### Work to complete
Your task is to copy each line of the records that includes the string "progress".

### Input data
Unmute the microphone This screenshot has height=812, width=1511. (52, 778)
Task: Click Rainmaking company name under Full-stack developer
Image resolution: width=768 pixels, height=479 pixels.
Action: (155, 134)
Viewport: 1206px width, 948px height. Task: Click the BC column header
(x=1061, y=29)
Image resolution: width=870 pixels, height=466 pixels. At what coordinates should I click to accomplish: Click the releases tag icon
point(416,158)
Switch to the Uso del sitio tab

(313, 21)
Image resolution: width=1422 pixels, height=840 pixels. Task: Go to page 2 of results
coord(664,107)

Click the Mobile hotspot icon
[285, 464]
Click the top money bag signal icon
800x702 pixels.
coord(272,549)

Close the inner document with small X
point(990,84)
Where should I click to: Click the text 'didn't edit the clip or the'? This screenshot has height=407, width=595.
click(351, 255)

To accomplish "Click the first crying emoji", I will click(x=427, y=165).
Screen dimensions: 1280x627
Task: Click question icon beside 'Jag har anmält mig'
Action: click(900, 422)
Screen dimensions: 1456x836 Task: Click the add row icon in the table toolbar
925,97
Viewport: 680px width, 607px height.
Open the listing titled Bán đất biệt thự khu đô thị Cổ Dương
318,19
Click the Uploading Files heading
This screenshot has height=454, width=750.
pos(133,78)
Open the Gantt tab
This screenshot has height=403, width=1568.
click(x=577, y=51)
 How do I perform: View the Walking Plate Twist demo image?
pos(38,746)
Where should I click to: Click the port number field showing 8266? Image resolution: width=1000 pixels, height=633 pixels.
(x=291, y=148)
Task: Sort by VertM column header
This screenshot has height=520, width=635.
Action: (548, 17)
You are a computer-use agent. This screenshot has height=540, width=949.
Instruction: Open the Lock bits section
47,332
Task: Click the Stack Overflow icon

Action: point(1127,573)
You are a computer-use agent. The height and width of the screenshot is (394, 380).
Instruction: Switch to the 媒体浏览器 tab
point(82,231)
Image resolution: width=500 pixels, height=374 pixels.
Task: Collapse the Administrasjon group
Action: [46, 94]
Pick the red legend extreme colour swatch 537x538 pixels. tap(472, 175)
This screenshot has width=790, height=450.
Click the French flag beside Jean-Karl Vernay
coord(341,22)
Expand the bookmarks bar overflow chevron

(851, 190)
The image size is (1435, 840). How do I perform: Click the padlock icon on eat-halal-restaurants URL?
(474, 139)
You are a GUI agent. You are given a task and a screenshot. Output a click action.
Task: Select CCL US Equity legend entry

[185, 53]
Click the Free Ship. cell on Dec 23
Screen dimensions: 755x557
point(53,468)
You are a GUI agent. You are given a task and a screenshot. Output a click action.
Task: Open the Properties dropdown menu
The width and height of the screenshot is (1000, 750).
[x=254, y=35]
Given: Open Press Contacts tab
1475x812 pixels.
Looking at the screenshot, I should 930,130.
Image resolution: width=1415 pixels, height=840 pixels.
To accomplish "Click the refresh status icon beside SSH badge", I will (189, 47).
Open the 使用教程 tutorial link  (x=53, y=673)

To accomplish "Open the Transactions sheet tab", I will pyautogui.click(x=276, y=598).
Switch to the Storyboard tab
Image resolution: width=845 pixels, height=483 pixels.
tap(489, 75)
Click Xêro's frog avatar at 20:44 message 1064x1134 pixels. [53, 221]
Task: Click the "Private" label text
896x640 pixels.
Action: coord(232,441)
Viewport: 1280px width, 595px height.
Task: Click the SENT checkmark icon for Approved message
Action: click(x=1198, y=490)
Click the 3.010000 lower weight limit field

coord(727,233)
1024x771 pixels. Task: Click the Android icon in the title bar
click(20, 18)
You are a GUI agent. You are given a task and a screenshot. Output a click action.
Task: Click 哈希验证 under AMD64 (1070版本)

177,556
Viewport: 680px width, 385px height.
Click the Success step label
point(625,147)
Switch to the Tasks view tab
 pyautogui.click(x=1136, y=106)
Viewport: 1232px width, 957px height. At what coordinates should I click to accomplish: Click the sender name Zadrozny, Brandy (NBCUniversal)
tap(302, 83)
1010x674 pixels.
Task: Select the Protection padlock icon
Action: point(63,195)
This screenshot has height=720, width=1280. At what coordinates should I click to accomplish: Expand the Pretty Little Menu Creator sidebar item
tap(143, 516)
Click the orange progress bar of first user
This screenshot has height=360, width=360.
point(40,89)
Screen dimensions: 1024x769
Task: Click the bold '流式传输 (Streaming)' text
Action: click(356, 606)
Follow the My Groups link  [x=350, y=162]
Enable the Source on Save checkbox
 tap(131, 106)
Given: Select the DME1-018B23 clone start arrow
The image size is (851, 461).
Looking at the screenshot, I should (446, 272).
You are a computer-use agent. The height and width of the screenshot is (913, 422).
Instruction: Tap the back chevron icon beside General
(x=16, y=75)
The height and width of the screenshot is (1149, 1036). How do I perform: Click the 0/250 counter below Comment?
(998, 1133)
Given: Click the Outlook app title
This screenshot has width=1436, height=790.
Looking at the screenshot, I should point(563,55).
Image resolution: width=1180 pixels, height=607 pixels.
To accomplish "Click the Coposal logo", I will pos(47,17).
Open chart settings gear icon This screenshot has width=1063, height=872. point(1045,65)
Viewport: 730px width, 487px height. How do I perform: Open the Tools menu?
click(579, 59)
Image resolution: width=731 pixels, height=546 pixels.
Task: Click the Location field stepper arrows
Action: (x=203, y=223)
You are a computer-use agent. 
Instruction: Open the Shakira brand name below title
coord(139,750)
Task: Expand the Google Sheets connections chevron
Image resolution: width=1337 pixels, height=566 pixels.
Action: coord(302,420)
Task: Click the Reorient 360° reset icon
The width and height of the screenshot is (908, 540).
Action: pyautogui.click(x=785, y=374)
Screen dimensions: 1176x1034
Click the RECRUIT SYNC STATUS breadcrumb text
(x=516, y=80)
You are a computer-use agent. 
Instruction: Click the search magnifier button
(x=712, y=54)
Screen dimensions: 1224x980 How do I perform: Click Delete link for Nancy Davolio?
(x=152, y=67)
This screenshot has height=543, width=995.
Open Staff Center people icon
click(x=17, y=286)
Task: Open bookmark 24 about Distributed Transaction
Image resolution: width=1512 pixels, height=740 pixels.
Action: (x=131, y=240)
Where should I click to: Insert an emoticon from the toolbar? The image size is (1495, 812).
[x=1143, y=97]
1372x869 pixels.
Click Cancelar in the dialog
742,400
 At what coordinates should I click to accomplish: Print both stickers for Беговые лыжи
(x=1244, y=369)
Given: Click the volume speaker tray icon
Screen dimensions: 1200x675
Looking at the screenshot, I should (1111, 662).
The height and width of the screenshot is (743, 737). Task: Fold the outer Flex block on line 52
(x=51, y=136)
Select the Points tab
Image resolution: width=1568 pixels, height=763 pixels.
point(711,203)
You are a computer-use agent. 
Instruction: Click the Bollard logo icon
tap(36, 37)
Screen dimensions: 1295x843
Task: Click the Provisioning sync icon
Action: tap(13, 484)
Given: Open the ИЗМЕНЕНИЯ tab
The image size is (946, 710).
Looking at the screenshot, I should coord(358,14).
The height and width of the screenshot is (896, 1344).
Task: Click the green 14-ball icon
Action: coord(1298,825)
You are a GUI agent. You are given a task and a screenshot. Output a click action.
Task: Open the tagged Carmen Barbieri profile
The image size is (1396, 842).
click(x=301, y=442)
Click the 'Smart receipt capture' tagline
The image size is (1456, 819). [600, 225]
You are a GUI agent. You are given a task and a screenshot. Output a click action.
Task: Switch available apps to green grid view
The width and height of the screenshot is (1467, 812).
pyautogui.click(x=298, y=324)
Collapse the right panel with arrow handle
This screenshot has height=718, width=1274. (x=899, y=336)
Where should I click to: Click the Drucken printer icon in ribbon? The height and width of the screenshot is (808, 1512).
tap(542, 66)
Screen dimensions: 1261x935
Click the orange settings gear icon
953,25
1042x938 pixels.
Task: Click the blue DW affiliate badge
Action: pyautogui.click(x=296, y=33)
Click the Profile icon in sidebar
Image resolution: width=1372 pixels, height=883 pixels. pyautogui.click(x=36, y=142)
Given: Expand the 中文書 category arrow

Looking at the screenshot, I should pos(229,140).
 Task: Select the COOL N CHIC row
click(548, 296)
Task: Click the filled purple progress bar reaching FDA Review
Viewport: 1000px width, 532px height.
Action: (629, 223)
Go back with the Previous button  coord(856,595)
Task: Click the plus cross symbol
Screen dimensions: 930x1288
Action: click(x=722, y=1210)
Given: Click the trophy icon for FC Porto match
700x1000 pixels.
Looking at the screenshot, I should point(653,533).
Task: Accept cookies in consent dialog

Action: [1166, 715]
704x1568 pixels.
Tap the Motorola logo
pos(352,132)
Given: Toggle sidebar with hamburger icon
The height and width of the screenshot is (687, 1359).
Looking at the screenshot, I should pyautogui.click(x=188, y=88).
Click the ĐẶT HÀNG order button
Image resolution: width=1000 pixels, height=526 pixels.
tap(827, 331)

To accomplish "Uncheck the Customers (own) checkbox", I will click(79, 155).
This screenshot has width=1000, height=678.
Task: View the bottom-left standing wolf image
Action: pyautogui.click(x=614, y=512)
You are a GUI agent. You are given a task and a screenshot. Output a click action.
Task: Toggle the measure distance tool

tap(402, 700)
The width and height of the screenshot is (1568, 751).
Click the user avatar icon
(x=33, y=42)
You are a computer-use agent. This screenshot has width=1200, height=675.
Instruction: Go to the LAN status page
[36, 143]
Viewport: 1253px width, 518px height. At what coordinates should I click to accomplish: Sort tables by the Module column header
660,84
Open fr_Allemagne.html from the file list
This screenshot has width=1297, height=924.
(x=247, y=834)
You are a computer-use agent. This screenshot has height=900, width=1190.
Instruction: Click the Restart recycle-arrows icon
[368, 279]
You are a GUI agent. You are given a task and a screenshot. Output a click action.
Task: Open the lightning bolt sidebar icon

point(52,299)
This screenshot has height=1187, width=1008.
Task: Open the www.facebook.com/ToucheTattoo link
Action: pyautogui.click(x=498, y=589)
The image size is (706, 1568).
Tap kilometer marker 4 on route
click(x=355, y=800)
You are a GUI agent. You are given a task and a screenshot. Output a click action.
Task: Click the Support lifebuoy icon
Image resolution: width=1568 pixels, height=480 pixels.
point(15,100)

### Task result
Click the orange progress bar of first user
Task: Click the filled purple progress bar reaching FDA Review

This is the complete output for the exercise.